The Runtime Admin name and Runtime Admin password are stored in the CASA store, which is later used by the DNS Server for eDirectory authentication. The Runtime Admin credentials are stored with root (install user) and named user permissions. There can only be one Runtime User credential for DNS stored in CASA.
NOTE:In cluster setup, Runtime Credentials must be set on all the nodes in the DNS cluster.

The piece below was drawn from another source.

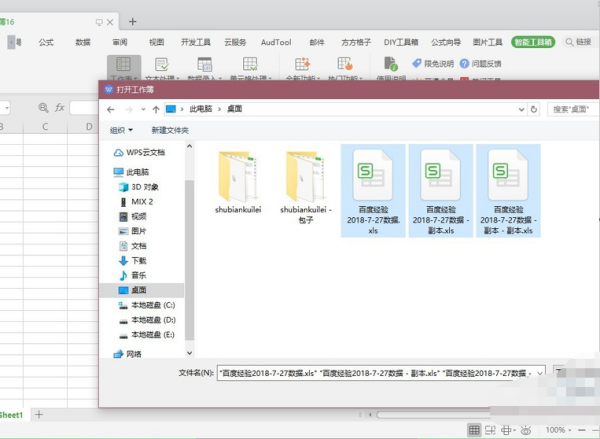Expand the 组织 dropdown menu

(x=122, y=130)
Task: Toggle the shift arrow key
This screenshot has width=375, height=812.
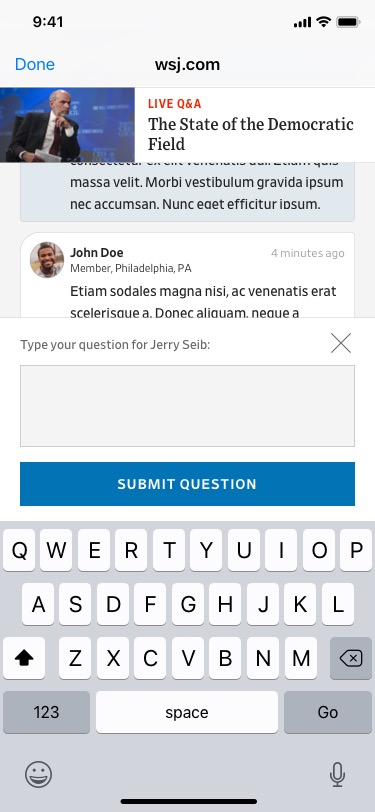Action: tap(24, 658)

To set the runtime credentials, execute the following commands:
KEYVALUE=<DN of runtime admin> CASAcli -s -n dns-ldap -k CN
KEYVALUE=<password of runtime admin> CASAcli -s -n dns-ldap -k Password
For example, to set the credentials of the runtime admin dnsadmin, execute the following commands:
KEYVALUE=cn=dnsadmin,o=novell CASAcli -s -n dns-ldap -k CN
KEYVALUE=<password> CASAcli -s -n dns-ldap -k Password
If you want to run novell-named as any non-root user other than named, you need to set the credentials of Runtime Admin for that non-root user because CASA store allows you to read the credentials only as the user who stored it (the non-root user must be an eDirectory user and a member of the dhcp Group object) by executing the following commands:
su <non-root user>
KEYVALUE=<DN of runtime admin user> CASAcli -s -n dns-ldap -k CN
KEYVALUE=<password of runtime admin user> CASAcli -s -n dns-ldap -k Password
This sets the user name and password in CASA store for DNS Server.
Copy the /etc/opt/novell/named/.named.cred to same directory under the chroot -t dir and change the user and group ownership from named:named to the -u user and its group.